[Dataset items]
━━━━━━━━━━━━━━━━━━━━━━━━━━━━━━
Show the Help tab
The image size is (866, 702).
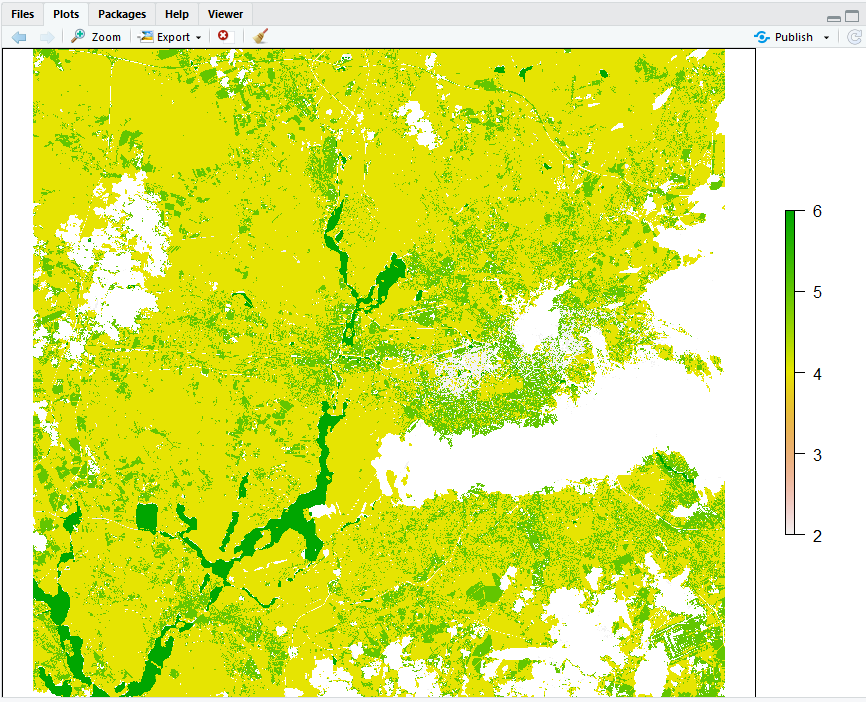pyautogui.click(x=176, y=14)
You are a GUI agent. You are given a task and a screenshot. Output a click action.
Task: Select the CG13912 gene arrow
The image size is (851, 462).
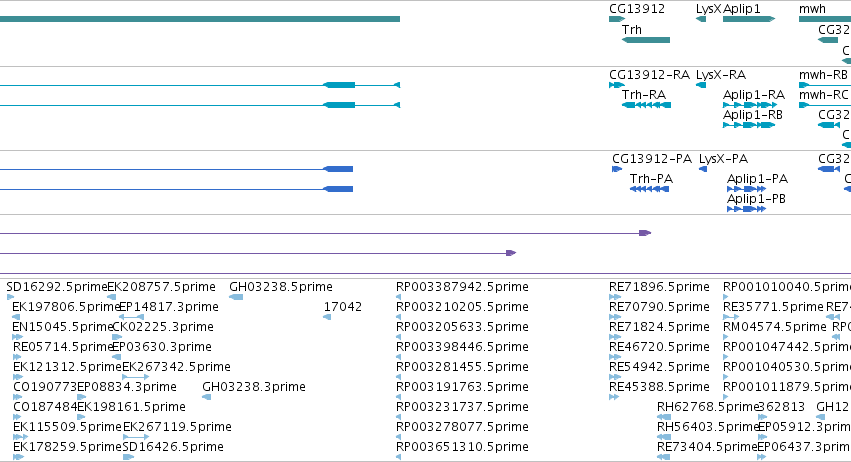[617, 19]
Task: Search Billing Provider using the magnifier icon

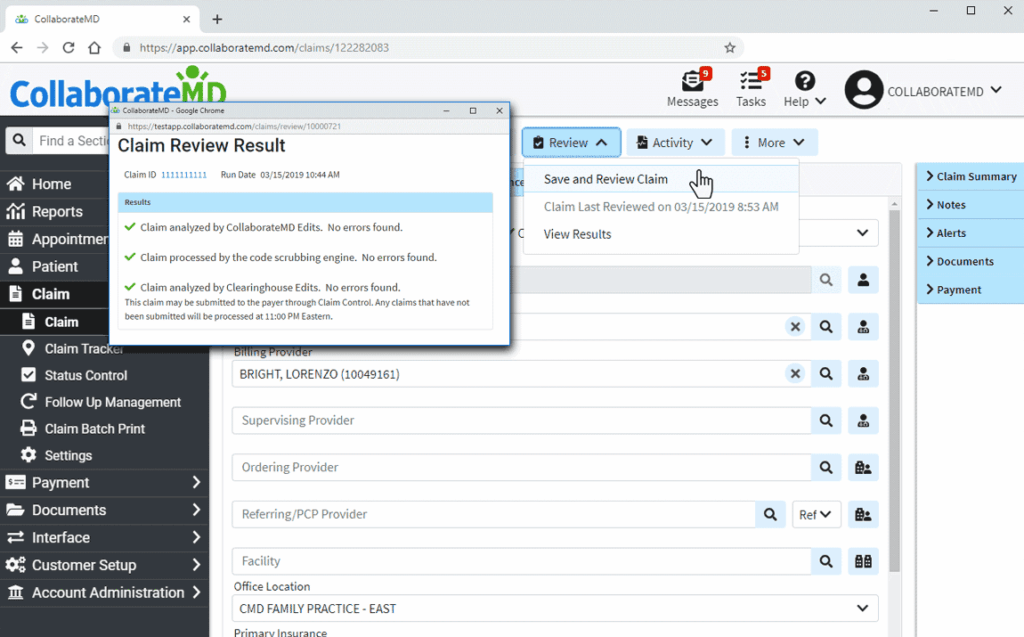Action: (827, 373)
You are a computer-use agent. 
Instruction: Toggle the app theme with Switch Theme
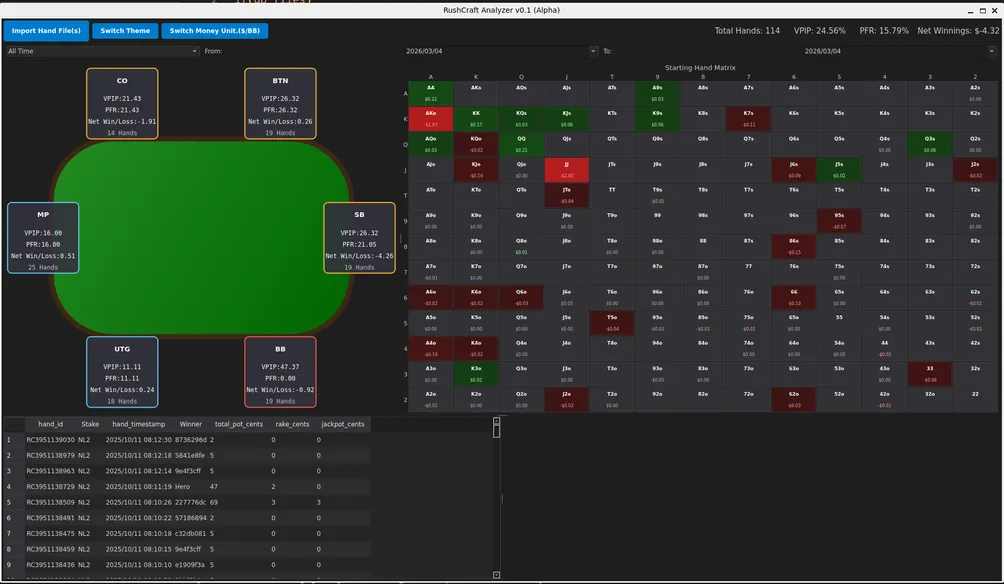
━━━━━━━━━━━━━━━━━━━━━━━━━━━━━━
PROBLEM STATEMENT →
Return exactly the lines from the one with "Task: Select the CG13912 gene arrow" through the last line of the entries above, both ends included. No pictures may appear in the copy.

TASK SOLUTION →
Task: Select the CG13912 gene arrow
The image size is (851, 462).
[617, 19]
Task: Search Billing Provider using the magnifier icon

Action: (827, 373)
You are a computer-use agent. 
Instruction: Toggle the app theme with Switch Theme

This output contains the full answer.